DATA SUPPLIED
........
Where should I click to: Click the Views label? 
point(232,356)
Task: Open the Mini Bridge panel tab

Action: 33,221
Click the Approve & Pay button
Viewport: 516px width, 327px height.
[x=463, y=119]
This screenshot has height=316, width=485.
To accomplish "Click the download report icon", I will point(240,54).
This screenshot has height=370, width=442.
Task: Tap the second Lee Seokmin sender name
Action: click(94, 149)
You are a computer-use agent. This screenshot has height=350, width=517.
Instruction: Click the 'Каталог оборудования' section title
........
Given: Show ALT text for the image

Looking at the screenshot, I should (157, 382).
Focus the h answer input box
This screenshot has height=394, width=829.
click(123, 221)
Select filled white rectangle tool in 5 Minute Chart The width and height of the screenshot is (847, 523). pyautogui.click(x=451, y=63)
........
REQUIRED ACTION
The required answer is the run of lines above, starting at the line with "Task: Open the Mini Bridge panel tab" and ending at the line with "Instruction: Click the", reproduced exactly with both ends.

EXERCISE SOLUTION
Task: Open the Mini Bridge panel tab

Action: 33,221
Click the Approve & Pay button
Viewport: 516px width, 327px height.
[x=463, y=119]
This screenshot has height=316, width=485.
To accomplish "Click the download report icon", I will point(240,54).
This screenshot has height=370, width=442.
Task: Tap the second Lee Seokmin sender name
Action: click(94, 149)
You are a computer-use agent. This screenshot has height=350, width=517.
Instruction: Click the 'Каталог оборудования' section title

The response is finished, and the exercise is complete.